● **Excerpt to read**:
Dorothy et al. (17) evaluated traffic operational measures to study the differences in the performance of MUTITs compared to the conventional TWLTLs. The TRAF-NETSIM model was used to simulate these situations for 1-hour periods. The simulated network had signals every 0.8 km (0.5 mi) with the directional crossovers every 0.4 km (0.25 mi). A 60/40 split between the entering volumes on major road and cross street was assumed. When turning percentages were low, the crossovers were modeled as STOP-controlled; with higher volumes, signal control was assumed in the model. The signal cycle was 80 seconds with a 60/40 distribution of green time for the major road phase and cross-street phase, respectively. The median width varied from 12.2 to 30.5 m (40 to 100 ft). The key findings were:

  • When the left-turning traffic percentage was 10 percent, MUTITs with signalized directional crossovers had lower left-turn total travel times than conventional intersections. The differences were 20 seconds/vehicle, 40 seconds/vehicle and 150 seconds/vehicle at 30 percent, 50 percent and 70 percent mainline saturation, respectively. Similarly, MUTITs with signalized directional crossovers had lower left-turn total travel times than conventional intersections when the left-turning traffic percentage was 25 percent. The differences were 20, 30, and 70 seconds/vehicle at 30 percent, 70 percent, and 90 percent mainline saturation, respectively.

● **Problem details**: Write out the full excerpt on MUTIT travel times word for word. None of the lines after this point are needed.

● **Material supplied**:

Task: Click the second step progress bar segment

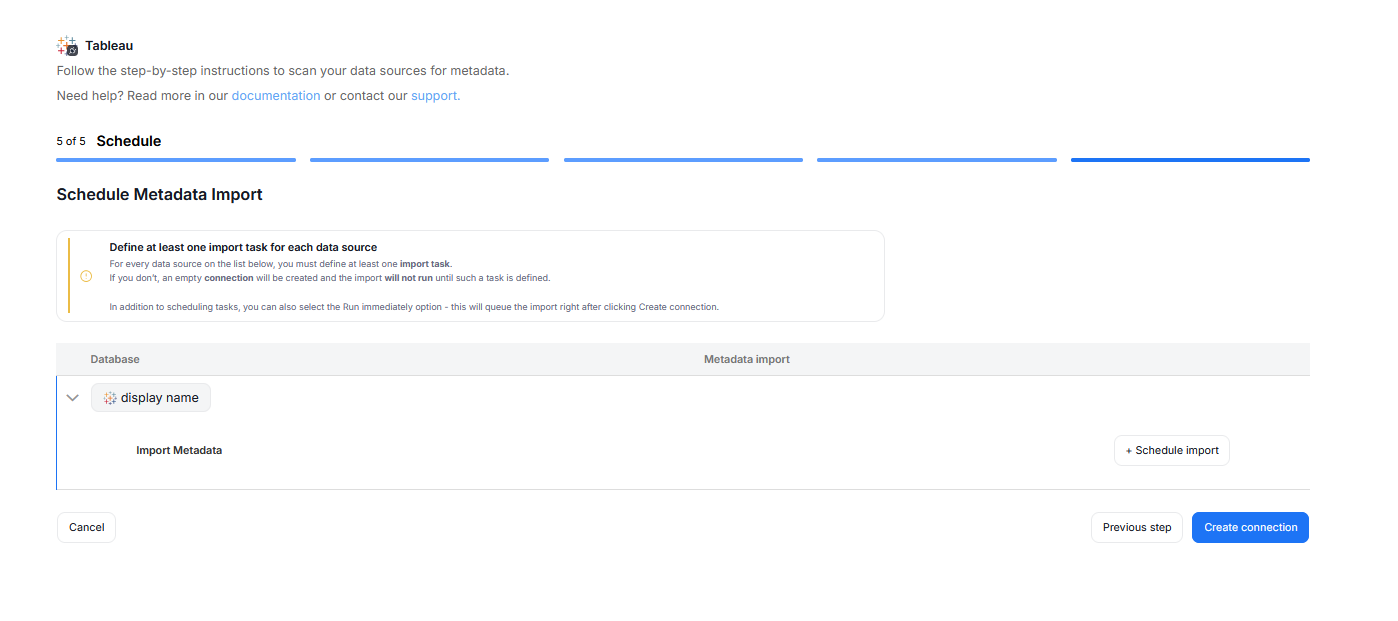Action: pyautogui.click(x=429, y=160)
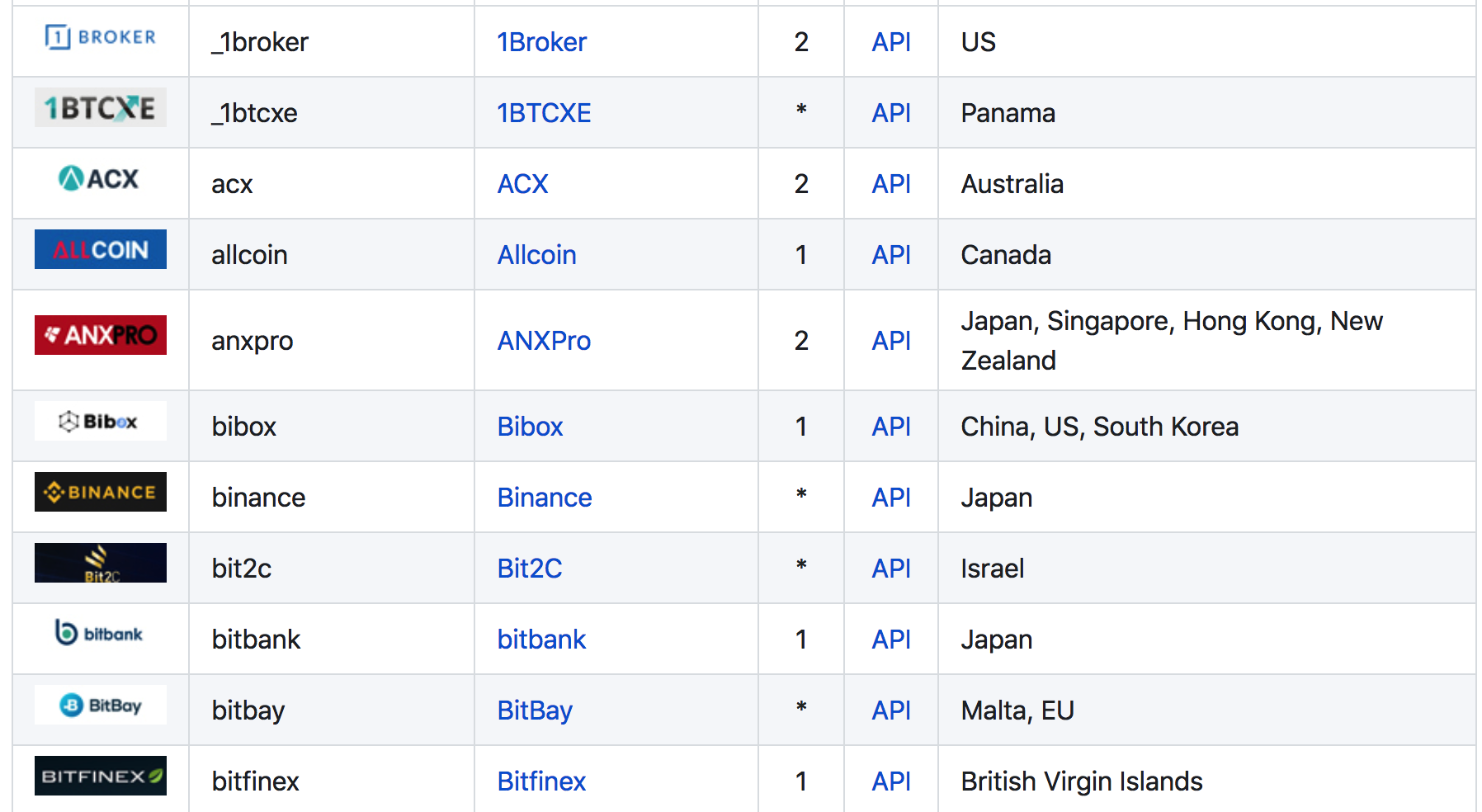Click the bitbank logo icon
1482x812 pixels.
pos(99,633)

* * *

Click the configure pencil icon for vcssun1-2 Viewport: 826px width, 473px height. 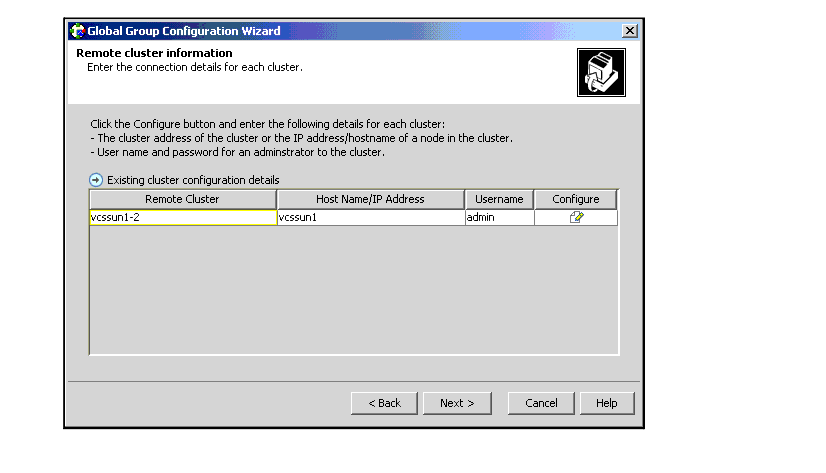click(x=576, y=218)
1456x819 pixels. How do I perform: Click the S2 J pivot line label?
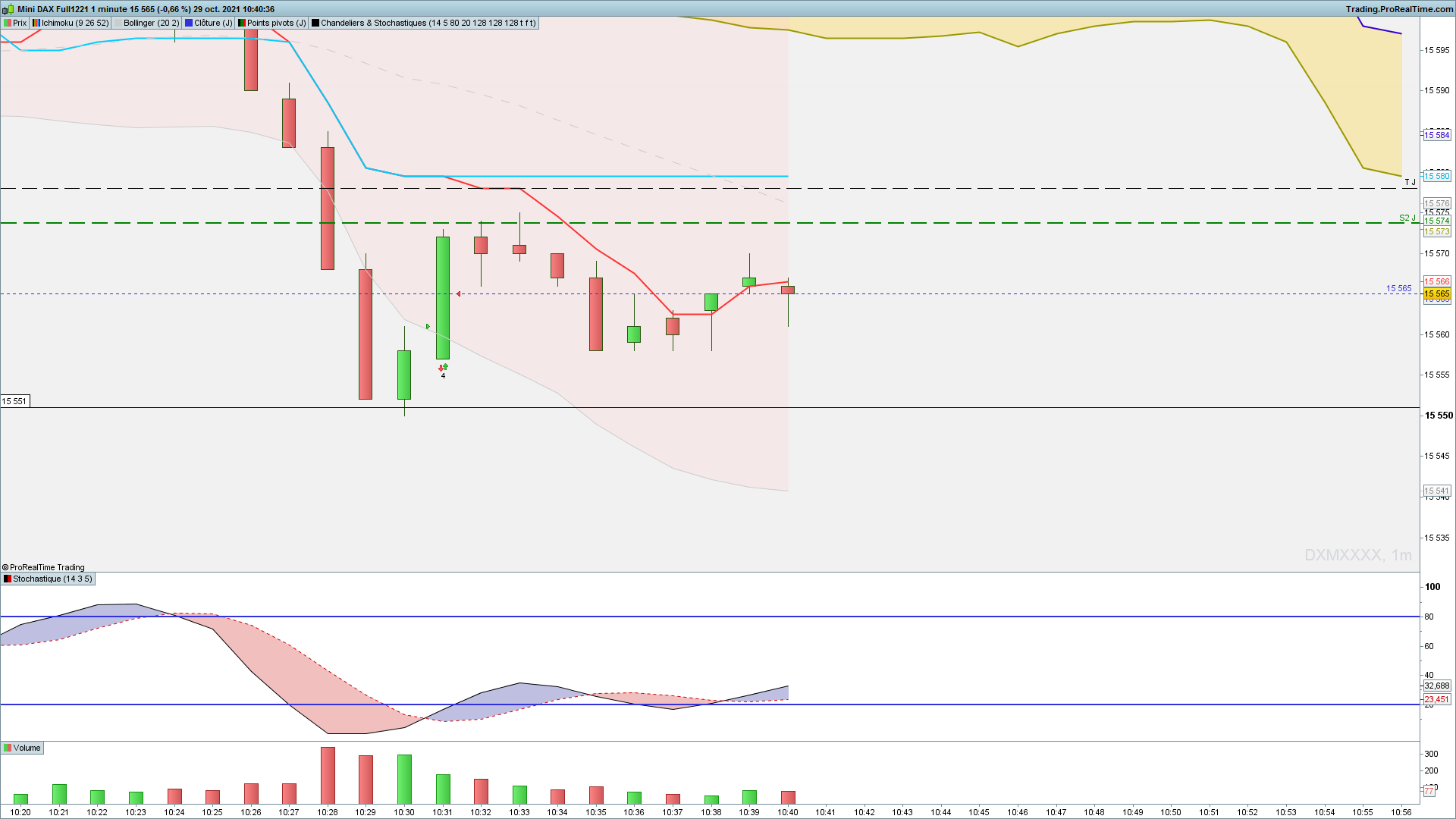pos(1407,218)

...

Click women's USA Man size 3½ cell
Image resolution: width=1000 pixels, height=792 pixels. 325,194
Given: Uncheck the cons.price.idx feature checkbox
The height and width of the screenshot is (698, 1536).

● **Result for this task**:
Dorothy et al. (17) evaluated traffic operational measures to study the differences in the performance of MUTITs compared to the conventional TWLTLs. The TRAF-NETSIM model was used to simulate these situations for 1-hour periods. The simulated network had signals every 0.8 km (0.5 mi) with the directional crossovers every 0.4 km (0.25 mi). A 60/40 split between the entering volumes on major road and cross street was assumed. When turning percentages were low, the crossovers were modeled as STOP-controlled; with higher volumes, signal control was assumed in the model. The signal cycle was 80 seconds with a 60/40 distribution of green time for the major road phase and cross-street phase, respectively. The median width varied from 12.2 to 30.5 m (40 to 100 ft). The key findings were:

  • When the left-turning traffic percentage was 10 percent, MUTITs with signalized directional crossovers had lower left-turn total travel times than conventional intersections. The differences were 20 seconds/vehicle, 40 seconds/vehicle and 150 seconds/vehicle at 30 percent, 50 percent and 70 percent mainline saturation, respectively. Similarly, MUTITs with signalized directional crossovers had lower left-turn total travel times than conventional intersections when the left-turning traffic percentage was 25 percent. The differences were 20, 30, and 70 seconds/vehicle at 30 percent, 70 percent, and 90 percent mainline saturation, respectively.